┌─ INFORMATION SUPPLIED

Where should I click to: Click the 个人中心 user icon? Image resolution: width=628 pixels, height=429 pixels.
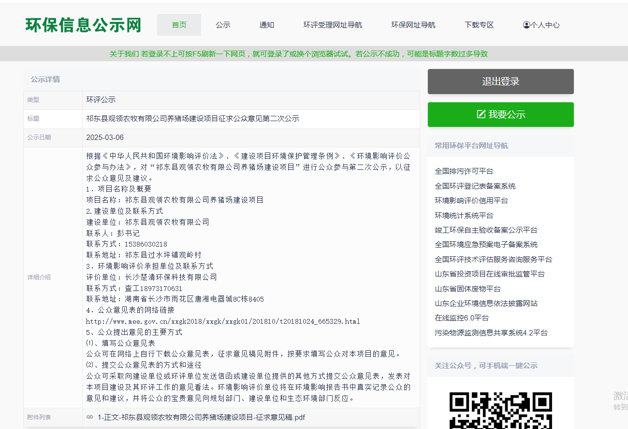tap(526, 25)

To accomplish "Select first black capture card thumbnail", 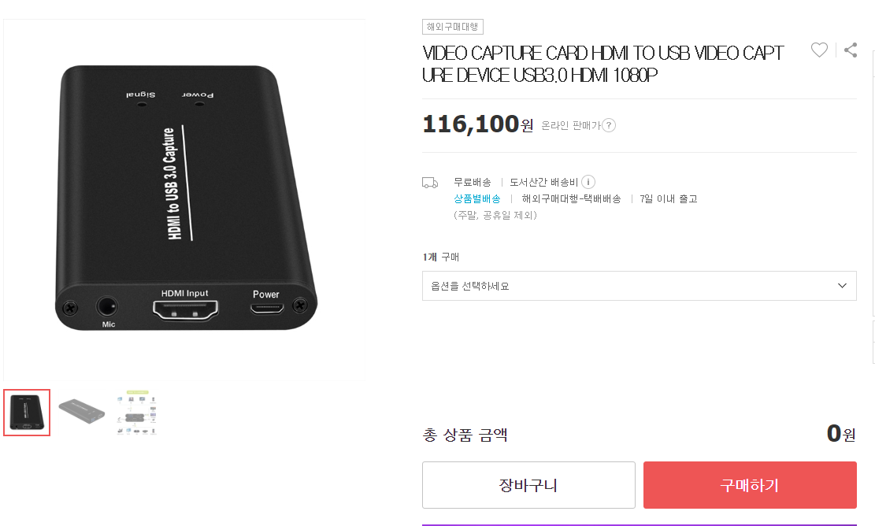I will 27,413.
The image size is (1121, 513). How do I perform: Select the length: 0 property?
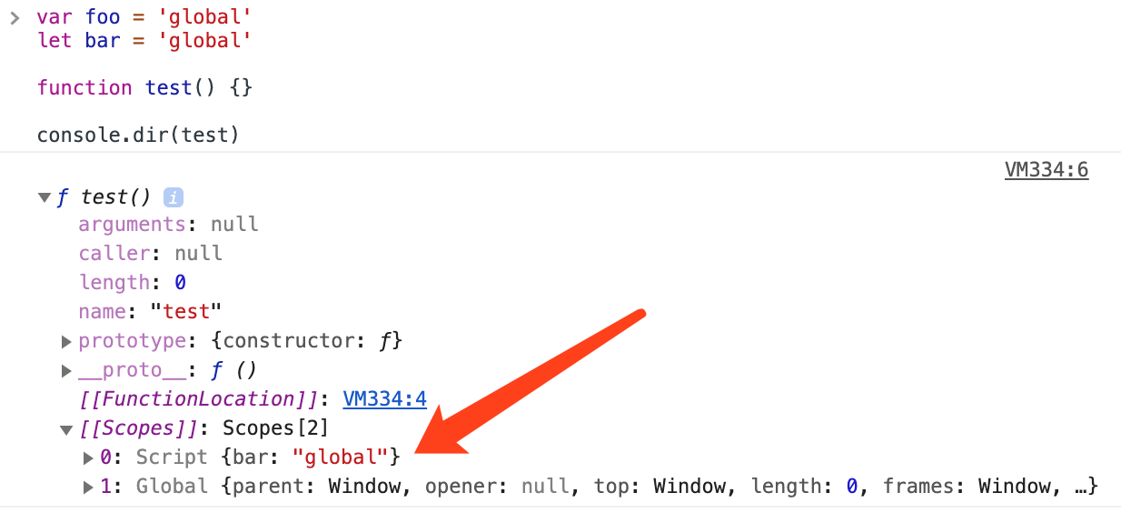pyautogui.click(x=132, y=282)
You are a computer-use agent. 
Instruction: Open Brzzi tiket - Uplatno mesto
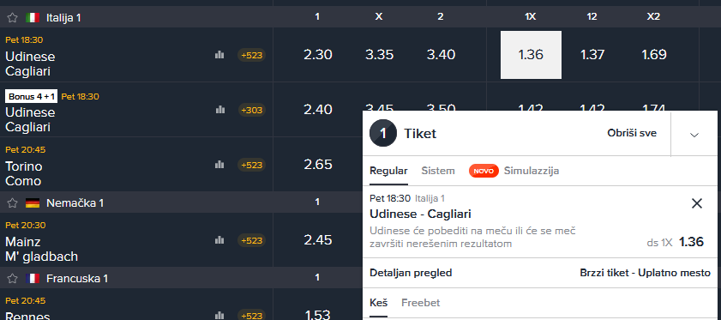646,273
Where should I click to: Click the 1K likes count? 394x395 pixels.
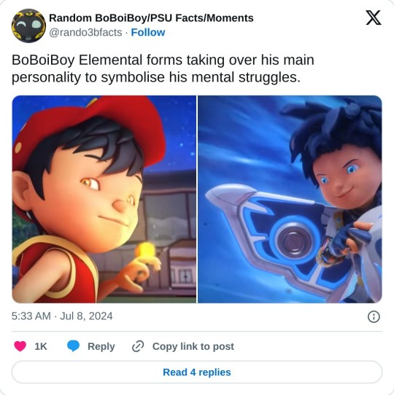click(41, 346)
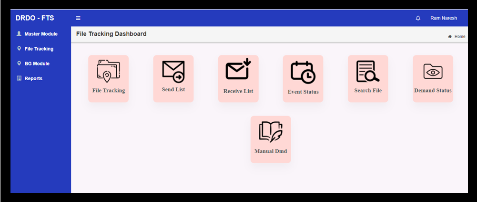
Task: Click the File Tracking Dashboard heading
Action: tap(111, 34)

└─

▸ **TASK DIRECTIONS**: From the line containing "Where should I click to: Click the 1K" through the final line of the records, write out each line exactly, and include no pictures.

▸ **OUTPUT OF THE TASK**:
Where should I click to: Click the 1K likes count? 394x395 pixels.
click(41, 346)
Task: Click the File Tracking Dashboard heading
Action: tap(111, 34)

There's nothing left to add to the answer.